Revise the rows below by changing every "bold label" to "boldface label" and leaving everything else as it is. Leave the pictures out of your answer.

[Dataset entries]
* Begin *

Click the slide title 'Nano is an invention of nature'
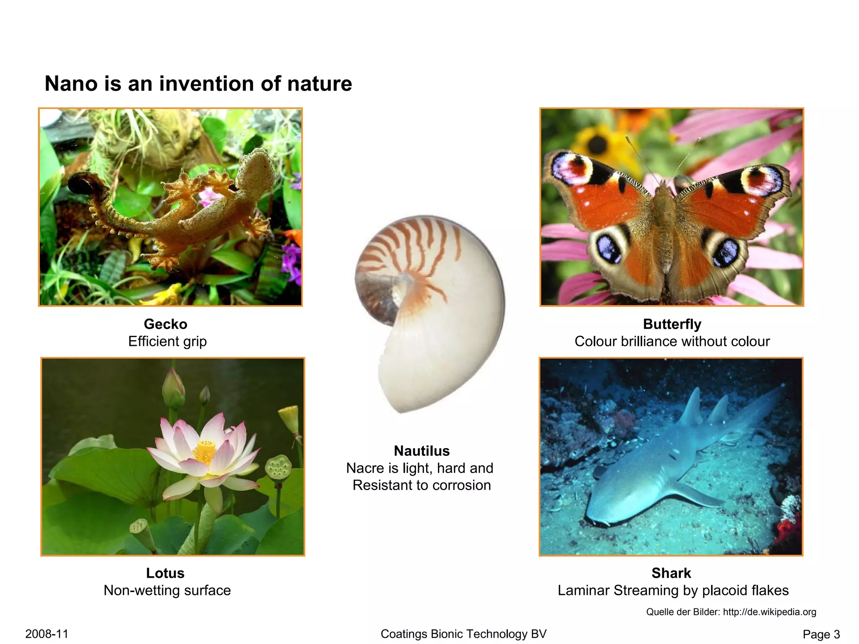click(198, 83)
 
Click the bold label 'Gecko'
click(165, 324)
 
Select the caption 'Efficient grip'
click(167, 341)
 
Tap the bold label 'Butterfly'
click(672, 324)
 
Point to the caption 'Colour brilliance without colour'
click(672, 341)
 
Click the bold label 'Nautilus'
click(422, 451)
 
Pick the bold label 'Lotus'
click(165, 573)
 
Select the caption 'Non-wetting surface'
click(167, 590)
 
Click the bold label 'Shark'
click(671, 573)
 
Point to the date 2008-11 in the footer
click(47, 634)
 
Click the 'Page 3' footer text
click(821, 634)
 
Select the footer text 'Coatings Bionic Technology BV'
click(463, 634)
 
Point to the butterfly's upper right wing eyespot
click(761, 179)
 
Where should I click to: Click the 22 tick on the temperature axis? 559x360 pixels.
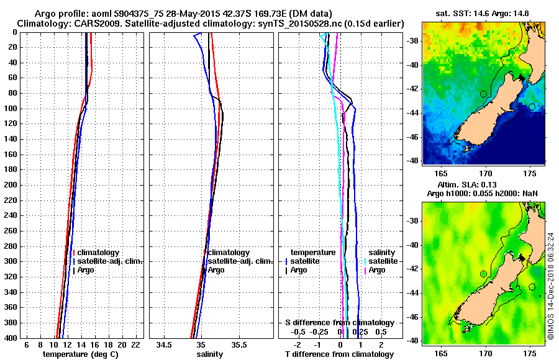(135, 344)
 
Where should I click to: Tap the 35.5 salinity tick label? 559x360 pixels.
(239, 344)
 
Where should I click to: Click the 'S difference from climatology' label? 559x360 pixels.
(340, 323)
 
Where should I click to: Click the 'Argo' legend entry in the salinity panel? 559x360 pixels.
(216, 270)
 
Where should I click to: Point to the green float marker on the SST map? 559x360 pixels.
(483, 94)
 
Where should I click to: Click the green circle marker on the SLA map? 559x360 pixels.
(483, 274)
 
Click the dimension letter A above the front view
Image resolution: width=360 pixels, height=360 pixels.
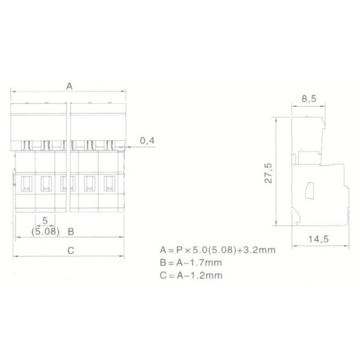tap(70, 86)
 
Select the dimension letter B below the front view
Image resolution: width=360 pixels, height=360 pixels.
tap(71, 232)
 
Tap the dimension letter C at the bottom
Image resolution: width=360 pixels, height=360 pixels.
tap(71, 250)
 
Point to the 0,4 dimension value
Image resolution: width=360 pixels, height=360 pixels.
tap(147, 141)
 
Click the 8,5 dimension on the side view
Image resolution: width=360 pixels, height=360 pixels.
tap(309, 99)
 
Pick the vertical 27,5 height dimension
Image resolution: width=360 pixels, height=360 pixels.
tap(268, 173)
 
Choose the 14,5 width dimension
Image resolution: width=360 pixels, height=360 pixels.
tap(318, 239)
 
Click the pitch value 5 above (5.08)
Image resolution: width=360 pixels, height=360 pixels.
tap(45, 221)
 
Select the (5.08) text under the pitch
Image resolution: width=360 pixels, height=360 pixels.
tap(46, 232)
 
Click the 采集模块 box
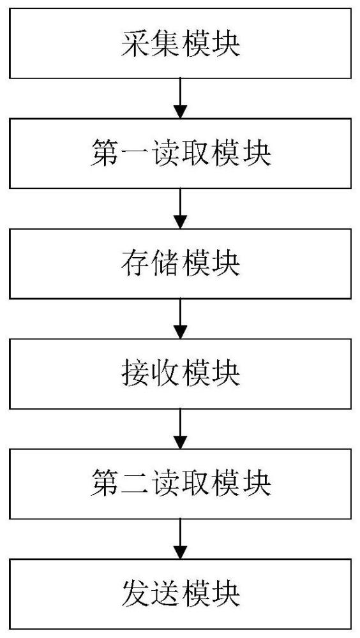pyautogui.click(x=181, y=43)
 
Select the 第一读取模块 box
pyautogui.click(x=181, y=153)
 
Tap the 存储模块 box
pyautogui.click(x=181, y=263)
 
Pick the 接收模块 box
pyautogui.click(x=181, y=373)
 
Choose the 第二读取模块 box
pyautogui.click(x=181, y=484)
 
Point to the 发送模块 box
pyautogui.click(x=181, y=594)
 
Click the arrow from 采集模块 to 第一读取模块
pyautogui.click(x=180, y=98)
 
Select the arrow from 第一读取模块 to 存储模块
pyautogui.click(x=180, y=209)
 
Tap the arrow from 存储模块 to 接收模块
pyautogui.click(x=180, y=318)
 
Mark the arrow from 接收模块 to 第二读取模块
pyautogui.click(x=180, y=429)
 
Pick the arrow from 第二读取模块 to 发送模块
pyautogui.click(x=180, y=538)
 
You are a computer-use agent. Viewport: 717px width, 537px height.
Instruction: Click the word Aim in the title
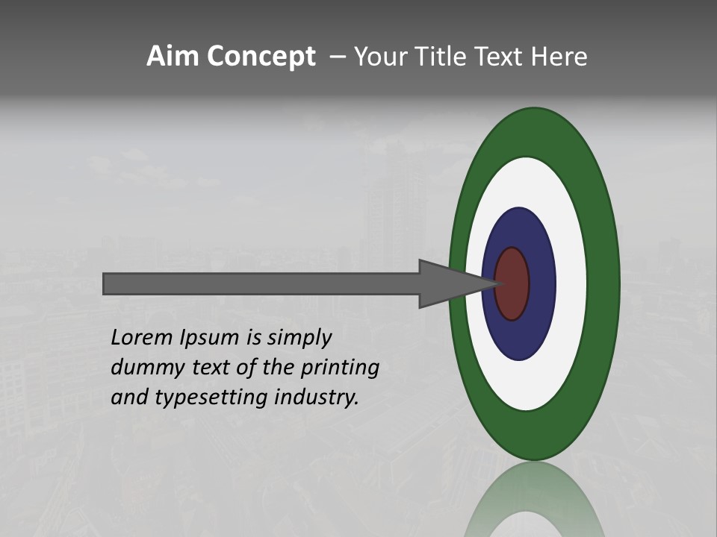[x=169, y=57]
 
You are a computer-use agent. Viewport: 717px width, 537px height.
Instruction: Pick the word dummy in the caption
[x=142, y=368]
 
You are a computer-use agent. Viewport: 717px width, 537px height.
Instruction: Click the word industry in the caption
[x=317, y=398]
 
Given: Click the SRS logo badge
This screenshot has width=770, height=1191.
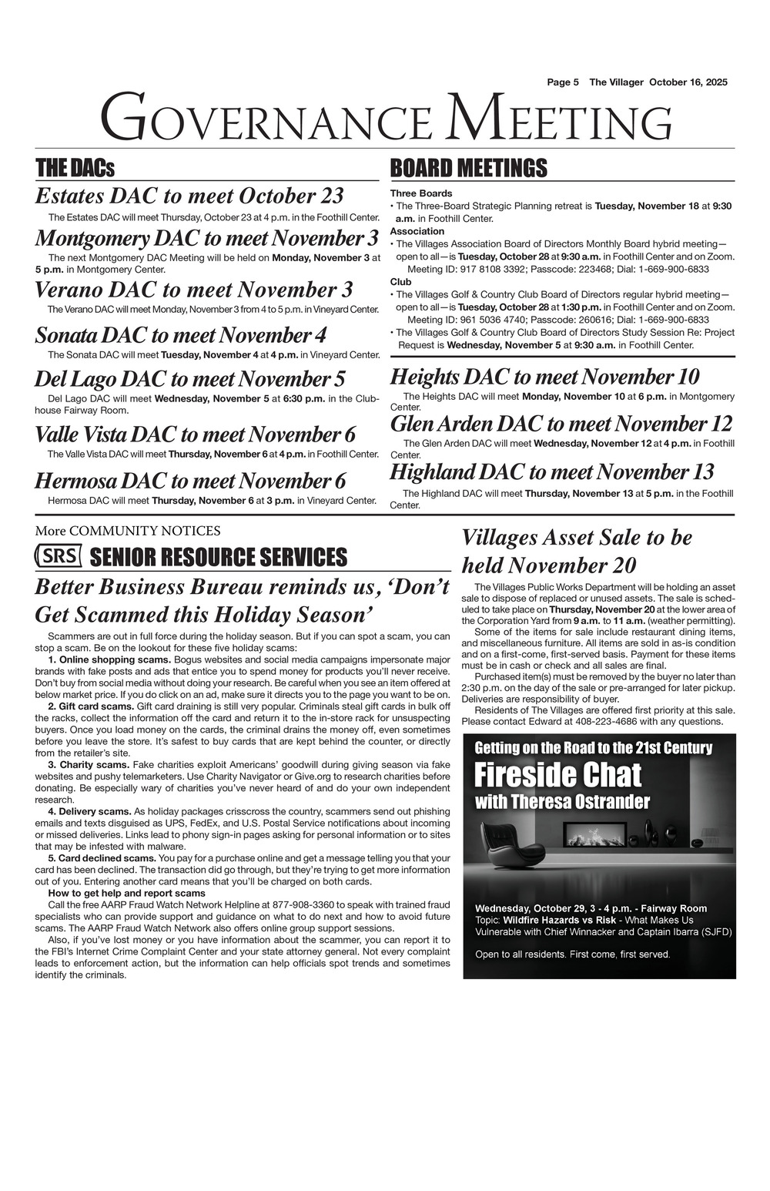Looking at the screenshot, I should coord(59,556).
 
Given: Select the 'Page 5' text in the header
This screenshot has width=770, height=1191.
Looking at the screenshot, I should coord(563,82).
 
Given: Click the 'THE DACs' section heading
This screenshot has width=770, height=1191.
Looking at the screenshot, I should coord(75,168).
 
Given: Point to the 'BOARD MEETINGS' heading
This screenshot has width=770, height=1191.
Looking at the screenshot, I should coord(468,168).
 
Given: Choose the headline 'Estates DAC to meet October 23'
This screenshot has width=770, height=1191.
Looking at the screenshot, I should coord(189,196).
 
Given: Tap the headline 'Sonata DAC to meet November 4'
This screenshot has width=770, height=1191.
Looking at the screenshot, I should coord(181,335).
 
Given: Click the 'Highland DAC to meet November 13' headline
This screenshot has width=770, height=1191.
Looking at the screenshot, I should coord(552,471).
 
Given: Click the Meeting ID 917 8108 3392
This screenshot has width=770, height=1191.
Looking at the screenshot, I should coord(502,269).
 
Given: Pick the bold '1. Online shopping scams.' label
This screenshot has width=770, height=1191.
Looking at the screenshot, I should coord(109,660).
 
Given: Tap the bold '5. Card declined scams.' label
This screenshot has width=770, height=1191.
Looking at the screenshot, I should coord(102,857).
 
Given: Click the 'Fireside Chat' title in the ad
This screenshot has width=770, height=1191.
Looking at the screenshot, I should coord(557,774).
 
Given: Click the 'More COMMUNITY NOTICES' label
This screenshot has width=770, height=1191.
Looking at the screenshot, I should coord(127,531).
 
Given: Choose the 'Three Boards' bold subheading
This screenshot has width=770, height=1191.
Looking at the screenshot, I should coord(421,193).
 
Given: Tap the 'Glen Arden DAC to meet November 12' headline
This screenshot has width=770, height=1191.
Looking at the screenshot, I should coord(561,424).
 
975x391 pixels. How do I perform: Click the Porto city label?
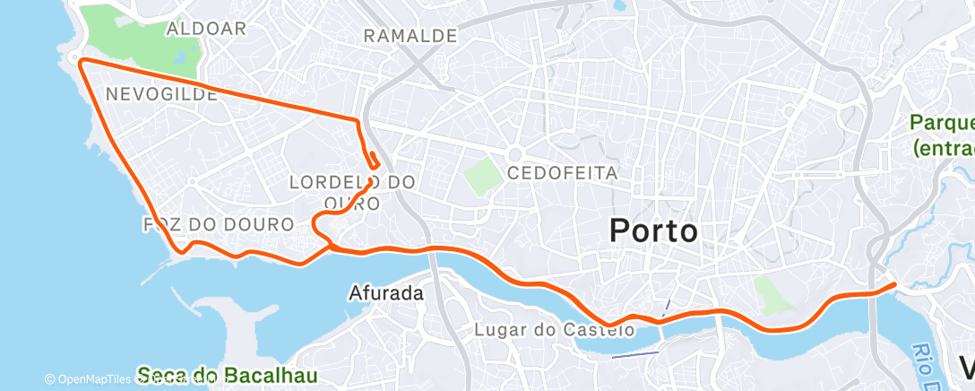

* End *

**REPLY:**
Click the slide title 'Nano is an invention of nature'
click(198, 83)
 
Click the boldface label 'Gecko'
click(165, 324)
 
Select the caption 'Efficient grip'
click(167, 341)
 
Tap the boldface label 'Butterfly'
click(672, 324)
 
Point to the caption 'Colour brilliance without colour'
click(672, 341)
 
Click the boldface label 'Nautilus'
click(422, 451)
 
Pick the boldface label 'Lotus'
click(165, 573)
 
Select the caption 'Non-wetting surface'
click(167, 590)
 
Click the boldface label 'Shark'
click(671, 573)
 
Point to the date 2008-11 in the footer
click(47, 634)
 
Click the 'Page 3' footer text
click(821, 634)
 
Select the footer text 'Coatings Bionic Technology BV'
click(463, 634)
 
Point to the butterfly's upper right wing eyespot
click(761, 179)
 
Where should I click to: Click the 22 tick on the temperature axis? 559x360 pixels.
(135, 344)
 
Where should I click to: Tap the 35.5 salinity tick label? 559x360 pixels.
(239, 344)
 
Where should I click to: Click the 'S difference from climatology' label? 559x360 pixels.
(340, 323)
 
Where should I click to: Click the 'Argo' legend entry in the salinity panel? 559x360 pixels.
(216, 270)
 
Where should I click to: Point to the green float marker on the SST map? 559x360 pixels.
(483, 94)
 
Where should I click to: Click the green circle marker on the SLA map? 559x360 pixels.
(483, 274)
 
Click the dimension letter A above the front view
Image resolution: width=360 pixels, height=360 pixels.
tap(70, 86)
 
Select the dimension letter B below the front view
Image resolution: width=360 pixels, height=360 pixels.
tap(71, 232)
 
Tap the dimension letter C at the bottom
Image resolution: width=360 pixels, height=360 pixels.
tap(71, 250)
 
Point to the 0,4 dimension value
Image resolution: width=360 pixels, height=360 pixels.
tap(147, 141)
 
Click the 8,5 dimension on the side view
Image resolution: width=360 pixels, height=360 pixels.
tap(309, 99)
 
Pick the vertical 27,5 height dimension
Image resolution: width=360 pixels, height=360 pixels.
tap(268, 173)
 
Choose the 14,5 width dimension
Image resolution: width=360 pixels, height=360 pixels.
tap(318, 239)
 
Click the pitch value 5 above (5.08)
Image resolution: width=360 pixels, height=360 pixels.
tap(45, 221)
 
Select the (5.08) text under the pitch
Image resolution: width=360 pixels, height=360 pixels.
tap(46, 232)
 
Click the 采集模块 box
pyautogui.click(x=181, y=43)
 
Select the 第一读取模块 box
pyautogui.click(x=181, y=153)
 
Tap the 存储模块 box
pyautogui.click(x=181, y=263)
 
Pick the 接收模块 box
pyautogui.click(x=181, y=373)
 
Choose the 第二读取模块 box
pyautogui.click(x=181, y=484)
 
Point to the 发送模块 box
pyautogui.click(x=181, y=594)
 
Click the arrow from 采集模块 to 第一读取模块
pyautogui.click(x=180, y=98)
 
Select the arrow from 第一读取模块 to 存储模块
pyautogui.click(x=180, y=209)
 
Tap the arrow from 存储模块 to 接收模块
pyautogui.click(x=180, y=318)
 
Mark the arrow from 接收模块 to 第二读取模块
pyautogui.click(x=180, y=429)
 
Pick the arrow from 第二读取模块 to 发送模块
pyautogui.click(x=180, y=538)
 
You are a computer-use agent. Viewport: 717px width, 537px height.
Instruction: Click the word Aim in the title
[x=169, y=57]
 
You are a computer-use agent. Viewport: 717px width, 537px height.
Instruction: Pick the word dummy in the caption
[x=142, y=368]
 
You are a computer-use agent. Viewport: 717px width, 537px height.
Instruction: Click the word industry in the caption
[x=317, y=398]
 
Given: Click the SRS logo badge
This screenshot has width=770, height=1191.
Looking at the screenshot, I should coord(59,556).
 
Given: Select the 'Page 5' text in the header
This screenshot has width=770, height=1191.
Looking at the screenshot, I should coord(563,82).
 
Given: Click the 'THE DACs' section heading
This screenshot has width=770, height=1191.
Looking at the screenshot, I should coord(75,168).
 
Given: Point to the 'BOARD MEETINGS' heading
This screenshot has width=770, height=1191.
Looking at the screenshot, I should coord(468,168).
 
Given: Choose the headline 'Estates DAC to meet October 23'
This screenshot has width=770, height=1191.
Looking at the screenshot, I should coord(189,196).
 
Given: Tap the headline 'Sonata DAC to meet November 4'
This screenshot has width=770, height=1191.
Looking at the screenshot, I should coord(181,335).
 
Given: Click the 'Highland DAC to meet November 13' headline
This screenshot has width=770, height=1191.
Looking at the screenshot, I should coord(552,471).
 
Given: Click the Meeting ID 917 8108 3392
This screenshot has width=770, height=1191.
Looking at the screenshot, I should coord(502,269).
 
Given: Pick the bold '1. Online shopping scams.' label
This screenshot has width=770, height=1191.
Looking at the screenshot, I should coord(109,660).
 
Given: Tap the bold '5. Card declined scams.' label
This screenshot has width=770, height=1191.
Looking at the screenshot, I should coord(102,857).
 
Given: Click the 'Fireside Chat' title in the ad
This screenshot has width=770, height=1191.
Looking at the screenshot, I should coord(557,774).
 
Given: Click the 'More COMMUNITY NOTICES' label
This screenshot has width=770, height=1191.
Looking at the screenshot, I should coord(127,531).
 
Given: Choose the 'Three Boards' bold subheading
This screenshot has width=770, height=1191.
Looking at the screenshot, I should coord(421,193).
 
Given: Tap the 'Glen Arden DAC to meet November 12' headline
This screenshot has width=770, height=1191.
Looking at the screenshot, I should coord(561,424).
 
975x391 pixels. How do I perform: Click the Porto city label?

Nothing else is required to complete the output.